It isn't, and never was!
At best, Palestinian statehood can be seen as a perhaps inevitable development, a "least-worst" option under present circumstances. There was always the possibility, even before the Hamas victory, that such an entity, contrary to Bush's vision of a "viable, democratic Palestinian state, living in peace side by side with Israel" would in fact turn out to be just another autocratic, fundamentalist Arab state, promoting terror and nurturing irredentist dreams toward Israel and Jordan.
Another common claim is that just as the Jewish question - particularly of Jewish refugees from and victimhood in the Holocaust - was resolved by the establishment of Israel, so a Palestinian state would address the problem of Palestinian refugees. Even if we ignore the probably unintentional equation between Holocaust victims and Palestinian refugees who were cynically, for political reasons, left for three generations by Arab governments and successive Palestinian leaderships to languish in ramshackle camps, it should be clear to anyone that a future Palestinian state won't be able to absorb more than about 10-15% of the total refugee population.
This means that unless the plight of Palestinian refugees is treated like that of other refugees around the world - in this case by permanently integrating them in the Arab countries in which they live - the problem will continue to be exploited.
Accordingly, Bush's letter to Prime Minister Ariel Sharon to the effect that the Palestinian "right of return" should be limited to an independent Palestinian state was a small but important step in the right direction. Further, it was probably a mistake on the part of Israel not to insist that the Quartet's road map make Palestinian statehood contingent upon cancelling any claim of a "right of return" to Israel.
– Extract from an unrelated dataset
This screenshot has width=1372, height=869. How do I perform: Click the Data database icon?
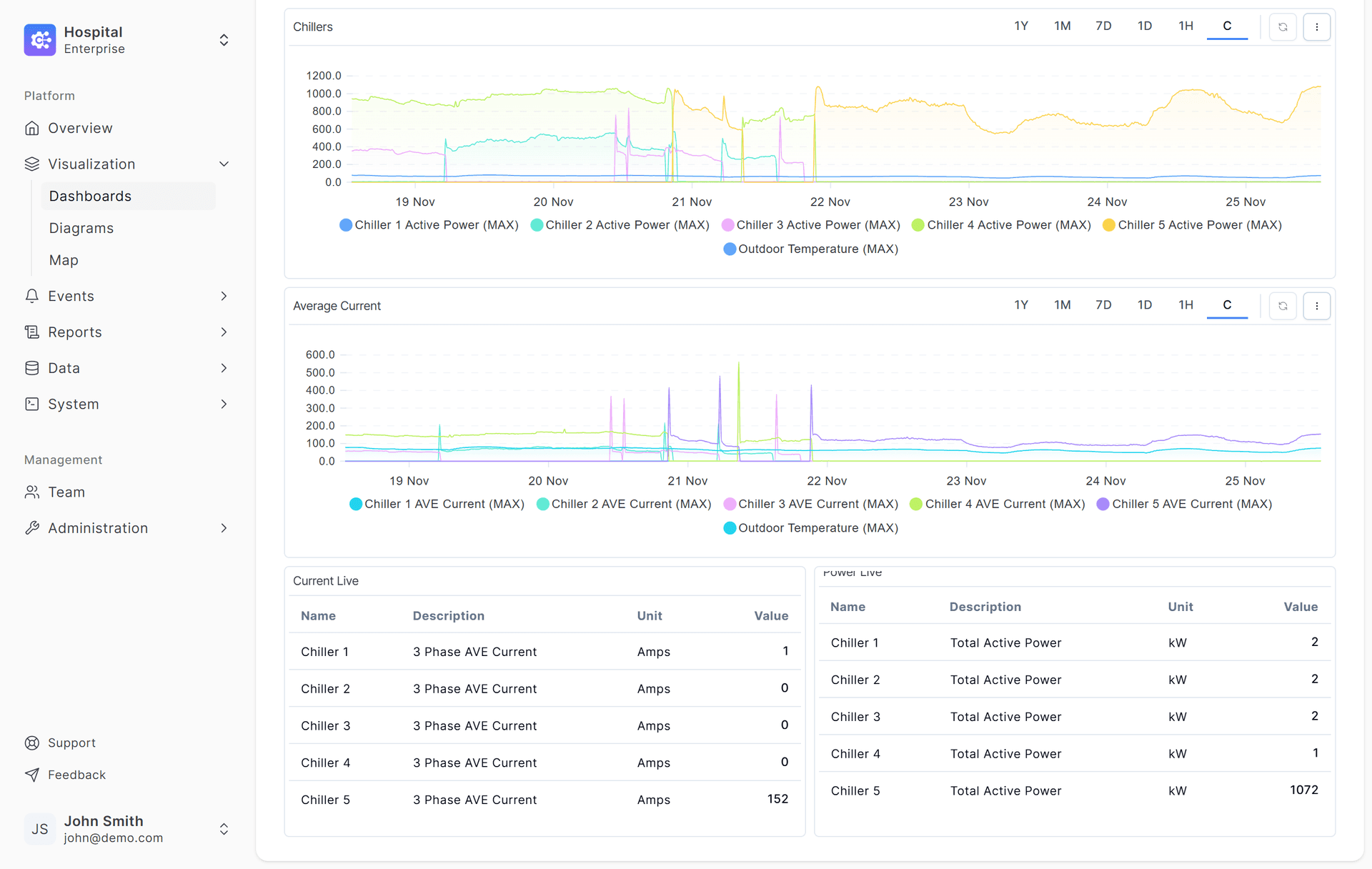point(32,368)
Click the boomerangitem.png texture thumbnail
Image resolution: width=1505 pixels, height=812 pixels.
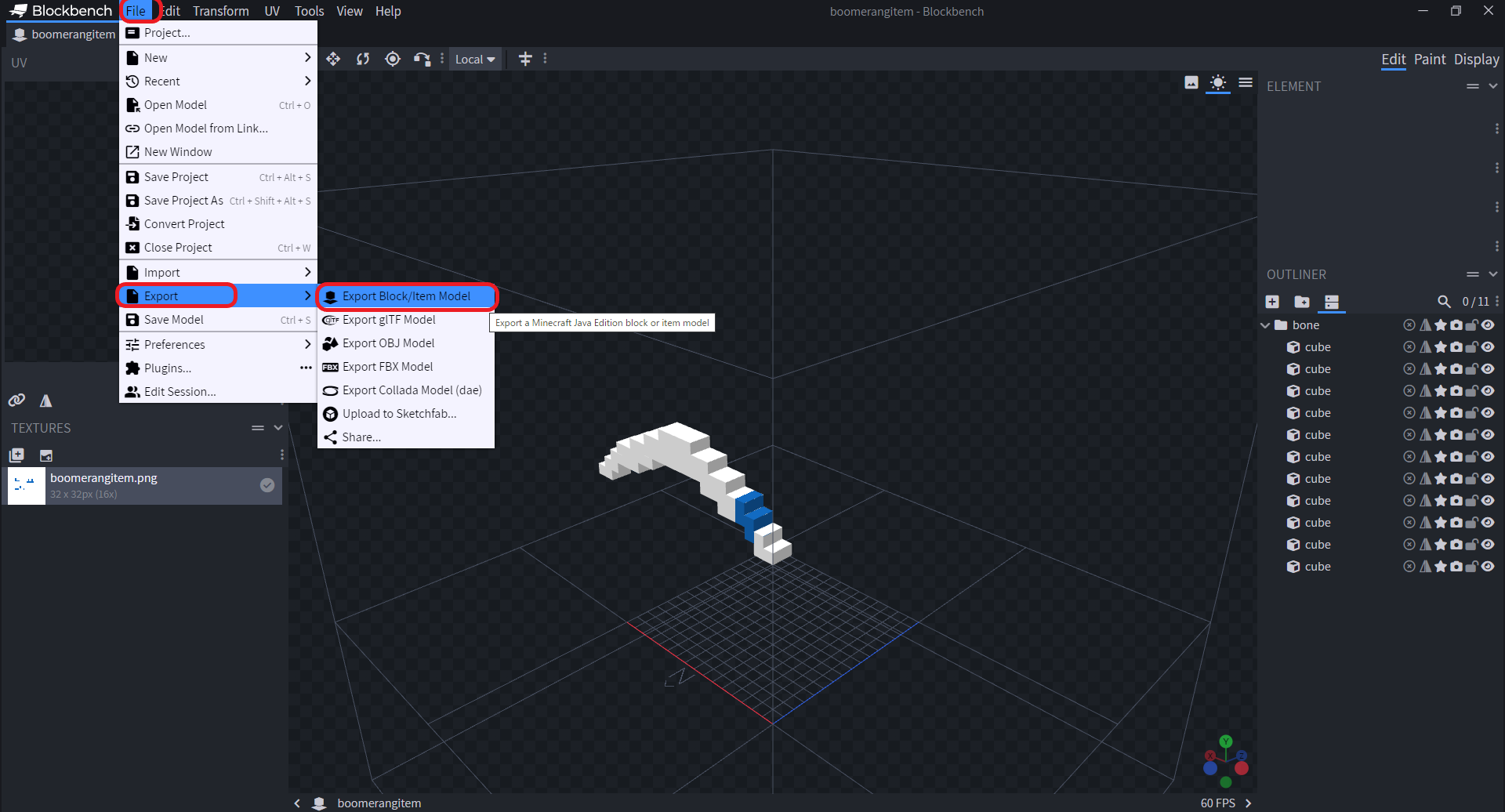(x=26, y=485)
THE SWEEPING victory of Hamas in the recent Palestinian elections should give Israel an opportunity to reopen such questions. In his landmark June 24, 2002 statement, Bush said "If Palestinians embrace democracy, confront corruption and firmly reject terror they can count on American support for the creation of a provisional state of Palestine." It is obvious now that these conditions will not be met.
Similarly, in the road map that was designed to implement Bush's speech, Palestinian statehood is contingent on the Palestinians destroying their terrorist infrastructure - of which Hamas itself is a integral part - handing over illegal arms, putting an end to anti-Semitic and anti-Israel incitement, etc.
In fact, Hamas's very raison d' tre is the destruction of Israel, replacing it with an Islamic state reaching from the Mediterranean to the Jordan river, and beyond. Far from dismantling itself, Hamas says it intends to create a Palestinian "army" composed of its own terrorists.
The question now is how seriously the Quartet, and even the US, will take their own conditions for Palestinian statehood. As liberal Washington Post columnist Richard Cohen wrote:
"In due course we will be told that what Hamas has been insisting on for years - the utter destruction of Israel - is not really a serious goal. Hamas should not be taken literally, and anyway will be forced to moderate both its platform and its policies by the reality of governing... as for its truculent anti-Semitism... it too will be dismissed as without consequence."
Cohen concludes: "From here on [Hamas leaders] will lie about their ultimate aim and smilingly assure us that what they have always said they no longer mean... all over the world, people will believe them and urge the US and Israel to do the same."
THERE IS an alternative to such willful self-delusion. It is clear that Hamas's continuing refusal to take upon itself the most fundamental obligations under the road map, let alone previous agreements such as Oslo, Paris, Wye and Sharm e-Sheikh, and do away with the "right of return" dictates a reevaluation of Palestinian statehood as an American and Israeli goal.
Not even the continuing role of the Quartet, in light of Russian President Vladimir Putin's decision to break ranks and invite Hamas to Moscow, should be taken for granted.
Putin's stance, given the Russian - previously Soviet - desire to counterbalance American dominance in the region, comes as no surprise. Yet the immediate outcome of Russia's action will be to make the Quartet, of which it is a member, even more irrelevant than before.
Israel, for its part, should not be discouraged by these developments. We still hold most of the cards.
First of all, Hamas, in spite of its bombs and bombastics, does not represent a real military threat to Israel, and it is not implausible that this will have to be put to a test at some future point - sooner rather than later. Nor does a Hamas government stand much chance of enduring if it is diplomatically, politically and financially isolated by Israel and the rest of the free world.
Admittedly, that is a big "if" - not only because of Moscow's negative step, but also in light of a possible change of heart by the UN and some of the Europeans, who, more than anyone else, should have learned a lesson from their own history.
All this will require a major diplomatic effort on Israel's behalf, including making it clear that we hold the keys to the very idea of Palestinian statehood.
The writer twice served as Israel's ambassador to the United States.